Soruşturmanın bundan sonraki aşamasında yargının bu kişilerin kimlerin referansıyla işe alındığının tespitini istemesi halinde bunun kolluk kuvvetlerince yerine getirileceğini kaydeden Soylu, "Bu araştırılmaya değer midir? Kesinlikle araştırmaya değerdir. Ama bu araştırmanın yapılmamasını temin etmek için bugün yargı tehdit edilmiştir." diye konuştu.
Bakan Soylu, "Nedir bu adamların vasfı? Bu dağdan gelen adamları hangi vasfıyla sen buraya almışsın? Verilen ihaleleri, HDPKK'ya sağlanan imtiyazları söylüyor değilim. Bunları ben söylemedim zaten. Kendi içlerindeki para kavgasıyla beraber ortaya saçıldılar. Biz onları da soruşturuyoruz, soruşturmak zorundayız. Bizim görevimiz bu." ifadelerini kullandı.
– "Terör örgütünün kamuya sızmasını engellemeye çalışıyoruz"

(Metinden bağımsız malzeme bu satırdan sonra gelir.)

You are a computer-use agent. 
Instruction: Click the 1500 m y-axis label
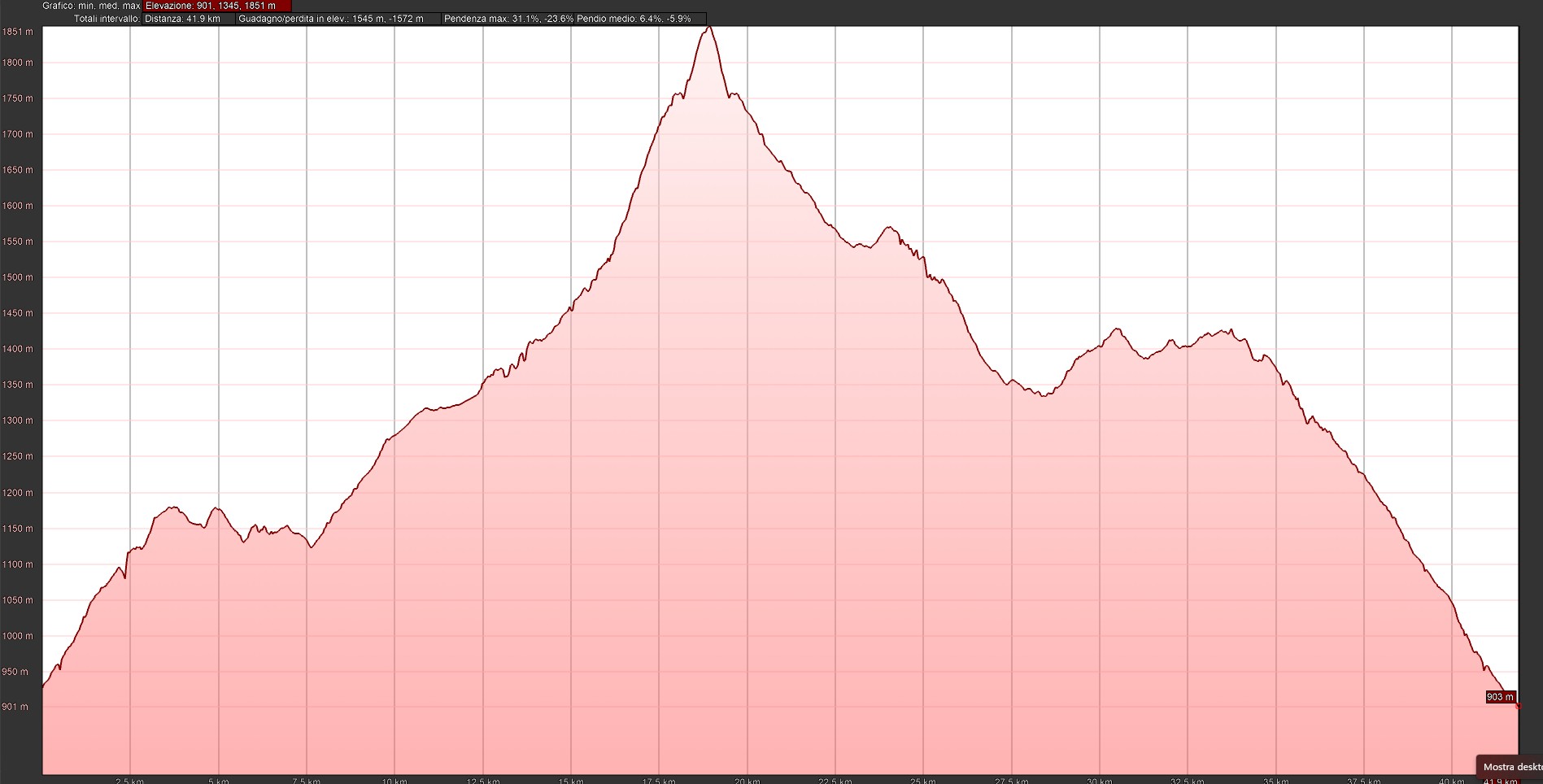point(18,277)
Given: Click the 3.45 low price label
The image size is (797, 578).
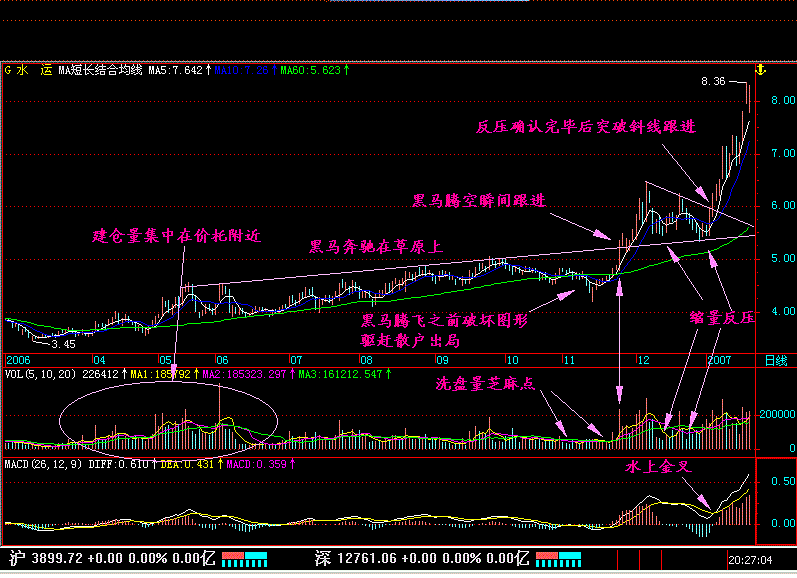Looking at the screenshot, I should click(x=64, y=344).
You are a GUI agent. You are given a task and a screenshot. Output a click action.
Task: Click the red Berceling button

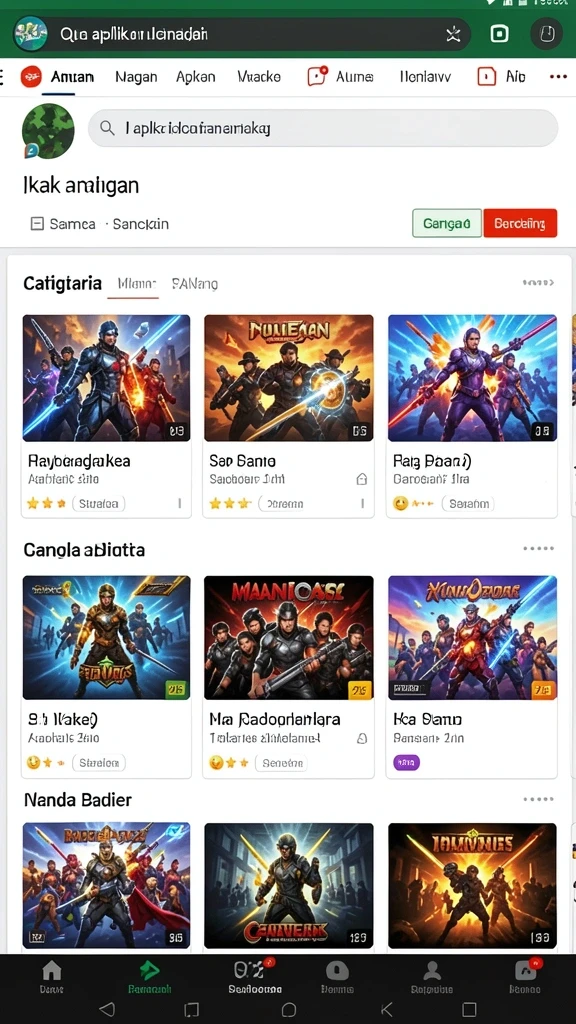520,223
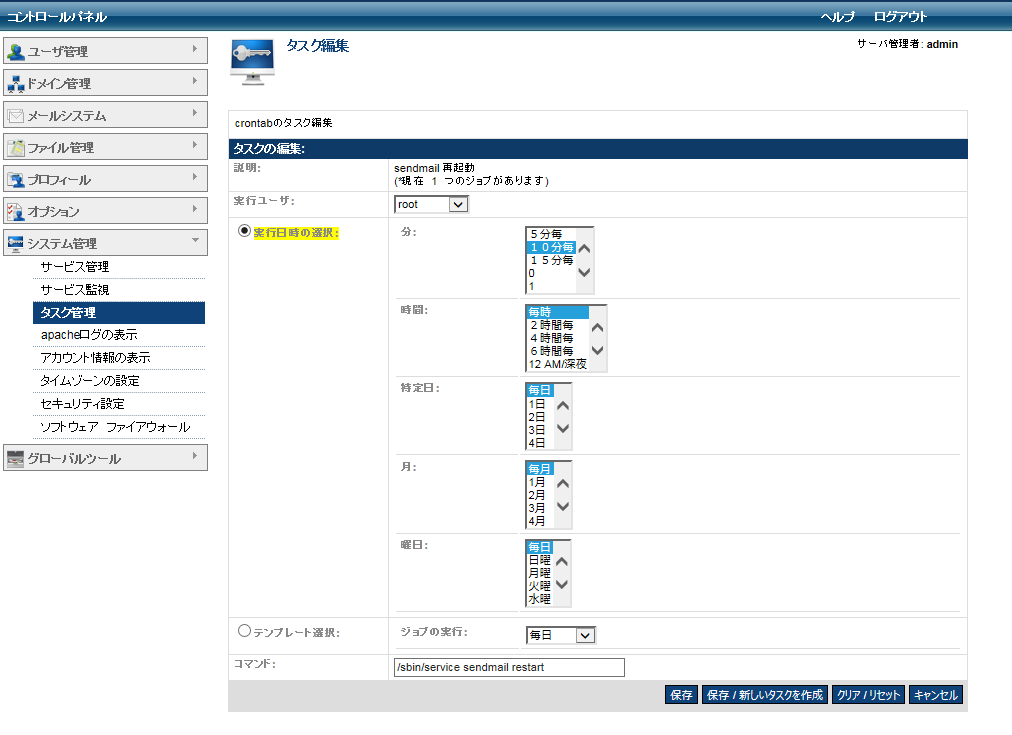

Soruşturmanın zamanlamasına ilişkin eleştiriler bulunduğu hatırlatılan Soylu, bu konularla ilgili atılan adımın zamanlamayla değil, suçun veya işlenen fiilin süreciyle ilgili olduğunu belirterek, soruşturma sürecine değindi.
Bakan Soylu, "Şunu da anlamıyorum, diyorlar ki 'Bunlar İstanbul'a çökmek istiyorlar.' Biz niye İstanbul'a çökmek isteyelim? Niye böyle bir derdimiz olsun? Biz terör örgütüne çökmek istiyoruz. Terör örgütünün kamuya sızmasını engellemeye çalışıyoruz." dedi.
Soylu, Ekrem İmamoğlu'nun Cumhurbaşkanı adayı olması durumunda ise İBB Başkanını, Büyükşehir Belediye Meclisinin seçeceğine ilişkin hükmün, kanunda açıkça yazdığına dikkati çekti.
– "Terör örgütünden belediyeyi temizlemeye yönelik bir adım"
"Yargı kararı doğrultusunda görevden alma ve kayyum atama gibi bir adım atılır mı?" sorusuna ise Soylu, "Bu davanın kayyum atamayla ilgili bir tarafı söz konusu değil. Bu davanın, yani bizim araştırmamızın tarafı terör örgütünden belediyeyi temizlemeye yönelik bir adım." diye konuştu.
Bakan Yardımcısı İsmail Çataklı'nın kardeşi hakkında arama kararı olduğuna ilişkin tartışmalar hatırlatılan Soylu, şunları söyledi:
"Mahkeme demiş ki 'Gel buraya ifade ver.' İfadeyi zamanında vermediği için arama kaydı çıkmış, bu kadar. Gelir ifadesini verir. Verirse verir, vermezse vermez. Vermezse gereği yerine getirilir, verirse bir suç sabitse gereği yapılır, suç sabit değilse gereği yapılır. Bu kadar basit. Orada ailevi bir durum var. 6 kardeş de Fransa'da yaşamış. Bir tanesi daha sonra buraya gelmiş. Ne yapacağız şimdi? Fransa'da yaşayan 6 kardeşi için İsmail Bey'i yargılayalım mı? Suçu yokken, bir ihbar ortadayken. Suçu varsa elbette ki o kişi onun bedelini öder, ödetilir. İsmail Bey açıklayacaktır her şeyi."
– "Bunun hesabını sen millete verirsin"
İmamoğlu'nun 1668 kişiyle ilgili bakanlığa bilgi sorduklarını ancak yanıt alamadıklarını söylediği anımsatılan Soylu, soruşturma sürerken soruşturmaya konu isimlerin bildirilmesinin mümkün olmayacağına dikkati çekti.
Soruşturma yürürken Mülkiye müfettişlerinin sadece 505 kişinin dosyasını istediğini anımsatan Soylu, "Bu şu demektir, 'Benim hedef kitlem bu 505 kişi. Diğerleri de terörle irtibat ve iltisaklı. Ha bunları sen almışsın, PKK'ya yakın, belli. O senin tercihin. PKK'ya yakın olduğunu tercih ettiğin bir kişiyi almak istiyorsun, al. Bunun hesabını sen millete verirsin ama 505 kişi 'işe giremez' diyor. 'Bunun 21'ini de çıkardım 484. Bunların işe girebilme yetkisi yoktur.' diyor ve bunu senden istiyor, yani İstanbul Büyükşehir Belediyesinden istiyor. Senin elemanların, senin yöneticilerin 'Biz 120 kişi de çıkardık' diyorlar, sizden sonra, sizin uyarılarınızdan sonra." ifadelerini kullandı.